EXERCISE PROMPT:
For this exercise, output the line containing "Task: Expand the browser selection combo box" and all lines after it to the end of the records, exactly, with no other content.
### DATA UNDER STUDY
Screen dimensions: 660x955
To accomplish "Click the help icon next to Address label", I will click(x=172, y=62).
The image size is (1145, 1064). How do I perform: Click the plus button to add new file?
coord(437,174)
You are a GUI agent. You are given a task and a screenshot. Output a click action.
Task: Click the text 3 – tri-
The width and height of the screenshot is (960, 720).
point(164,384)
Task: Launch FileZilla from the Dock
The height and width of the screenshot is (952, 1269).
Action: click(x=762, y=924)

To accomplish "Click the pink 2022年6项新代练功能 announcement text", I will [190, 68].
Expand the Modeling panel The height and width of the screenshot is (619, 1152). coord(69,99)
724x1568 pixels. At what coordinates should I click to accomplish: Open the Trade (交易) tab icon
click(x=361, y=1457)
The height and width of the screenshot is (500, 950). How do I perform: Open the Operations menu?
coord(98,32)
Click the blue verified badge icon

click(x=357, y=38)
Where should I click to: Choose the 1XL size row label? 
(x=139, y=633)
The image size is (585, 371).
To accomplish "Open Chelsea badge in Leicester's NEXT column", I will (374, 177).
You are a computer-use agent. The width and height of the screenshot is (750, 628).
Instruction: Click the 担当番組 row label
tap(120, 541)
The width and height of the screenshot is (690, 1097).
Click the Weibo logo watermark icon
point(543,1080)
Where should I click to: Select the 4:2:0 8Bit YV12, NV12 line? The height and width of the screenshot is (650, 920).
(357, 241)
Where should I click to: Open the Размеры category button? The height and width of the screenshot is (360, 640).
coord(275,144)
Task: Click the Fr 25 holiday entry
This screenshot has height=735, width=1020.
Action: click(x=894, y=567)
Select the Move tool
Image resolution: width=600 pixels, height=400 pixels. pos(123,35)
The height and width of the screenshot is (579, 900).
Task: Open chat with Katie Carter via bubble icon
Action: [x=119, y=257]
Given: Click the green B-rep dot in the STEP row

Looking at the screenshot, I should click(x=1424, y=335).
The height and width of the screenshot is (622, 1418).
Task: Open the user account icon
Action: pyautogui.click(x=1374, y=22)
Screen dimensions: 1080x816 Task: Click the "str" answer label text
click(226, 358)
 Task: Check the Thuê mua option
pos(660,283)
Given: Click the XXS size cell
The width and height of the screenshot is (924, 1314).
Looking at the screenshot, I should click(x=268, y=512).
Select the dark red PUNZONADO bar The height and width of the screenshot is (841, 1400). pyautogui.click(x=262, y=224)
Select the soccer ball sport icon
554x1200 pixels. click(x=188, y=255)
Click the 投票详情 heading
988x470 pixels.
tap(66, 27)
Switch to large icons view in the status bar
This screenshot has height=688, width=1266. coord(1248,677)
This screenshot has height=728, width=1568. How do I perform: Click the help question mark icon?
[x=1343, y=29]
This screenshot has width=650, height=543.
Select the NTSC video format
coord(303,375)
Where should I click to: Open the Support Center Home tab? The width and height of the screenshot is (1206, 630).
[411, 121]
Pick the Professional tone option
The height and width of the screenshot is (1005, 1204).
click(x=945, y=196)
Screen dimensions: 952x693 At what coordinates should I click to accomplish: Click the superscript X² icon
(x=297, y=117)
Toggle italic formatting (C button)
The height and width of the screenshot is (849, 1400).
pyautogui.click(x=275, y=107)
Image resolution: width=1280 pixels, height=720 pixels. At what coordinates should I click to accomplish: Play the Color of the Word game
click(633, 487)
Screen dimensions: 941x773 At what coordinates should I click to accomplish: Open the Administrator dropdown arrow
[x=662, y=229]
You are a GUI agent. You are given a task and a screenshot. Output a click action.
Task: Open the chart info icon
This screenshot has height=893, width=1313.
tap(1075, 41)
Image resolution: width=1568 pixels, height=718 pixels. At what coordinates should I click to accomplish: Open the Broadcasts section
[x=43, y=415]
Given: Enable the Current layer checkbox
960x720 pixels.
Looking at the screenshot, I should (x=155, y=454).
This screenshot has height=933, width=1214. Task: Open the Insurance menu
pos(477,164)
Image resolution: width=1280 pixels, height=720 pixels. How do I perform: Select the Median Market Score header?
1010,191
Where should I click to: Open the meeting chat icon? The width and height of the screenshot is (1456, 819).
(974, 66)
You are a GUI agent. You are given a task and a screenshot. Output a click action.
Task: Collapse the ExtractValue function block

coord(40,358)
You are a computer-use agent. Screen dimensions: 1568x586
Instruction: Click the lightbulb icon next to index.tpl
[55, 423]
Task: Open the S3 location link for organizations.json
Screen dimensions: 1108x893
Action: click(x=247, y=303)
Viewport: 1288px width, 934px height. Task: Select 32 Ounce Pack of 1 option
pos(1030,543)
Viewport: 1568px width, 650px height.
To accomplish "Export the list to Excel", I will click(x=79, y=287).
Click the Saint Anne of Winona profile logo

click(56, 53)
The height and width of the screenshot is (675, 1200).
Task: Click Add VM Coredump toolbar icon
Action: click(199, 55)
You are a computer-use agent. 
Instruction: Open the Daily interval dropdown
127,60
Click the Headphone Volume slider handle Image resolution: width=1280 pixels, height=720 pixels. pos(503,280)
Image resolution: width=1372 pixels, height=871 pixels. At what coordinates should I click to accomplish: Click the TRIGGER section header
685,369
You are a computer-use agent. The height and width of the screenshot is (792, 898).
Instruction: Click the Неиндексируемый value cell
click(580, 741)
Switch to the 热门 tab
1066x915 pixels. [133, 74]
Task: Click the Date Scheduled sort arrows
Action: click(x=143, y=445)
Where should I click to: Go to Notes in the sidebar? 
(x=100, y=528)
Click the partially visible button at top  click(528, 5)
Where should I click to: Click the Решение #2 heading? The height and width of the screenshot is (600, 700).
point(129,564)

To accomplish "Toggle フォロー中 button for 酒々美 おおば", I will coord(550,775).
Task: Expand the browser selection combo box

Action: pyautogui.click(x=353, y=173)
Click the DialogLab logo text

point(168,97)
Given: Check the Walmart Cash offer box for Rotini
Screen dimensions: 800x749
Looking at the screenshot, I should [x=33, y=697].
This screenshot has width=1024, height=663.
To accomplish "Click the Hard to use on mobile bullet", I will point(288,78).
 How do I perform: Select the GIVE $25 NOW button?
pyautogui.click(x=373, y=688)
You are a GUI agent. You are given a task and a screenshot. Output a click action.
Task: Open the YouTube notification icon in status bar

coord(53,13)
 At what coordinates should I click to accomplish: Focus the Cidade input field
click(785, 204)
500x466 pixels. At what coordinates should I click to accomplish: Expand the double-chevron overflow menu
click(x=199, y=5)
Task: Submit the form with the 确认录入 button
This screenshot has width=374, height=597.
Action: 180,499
######
EXPECTED OUTPUT:
Task: Expand the browser selection combo box

Action: pyautogui.click(x=353, y=173)
Click the DialogLab logo text

point(168,97)
Given: Check the Walmart Cash offer box for Rotini
Screen dimensions: 800x749
Looking at the screenshot, I should [x=33, y=697].
This screenshot has width=1024, height=663.
To accomplish "Click the Hard to use on mobile bullet", I will point(288,78).
 How do I perform: Select the GIVE $25 NOW button?
pyautogui.click(x=373, y=688)
You are a GUI agent. You are given a task and a screenshot. Output a click action.
Task: Open the YouTube notification icon in status bar

coord(53,13)
 At what coordinates should I click to accomplish: Focus the Cidade input field
click(785, 204)
500x466 pixels. At what coordinates should I click to accomplish: Expand the double-chevron overflow menu
click(x=199, y=5)
Task: Submit the form with the 确认录入 button
This screenshot has width=374, height=597.
Action: 180,499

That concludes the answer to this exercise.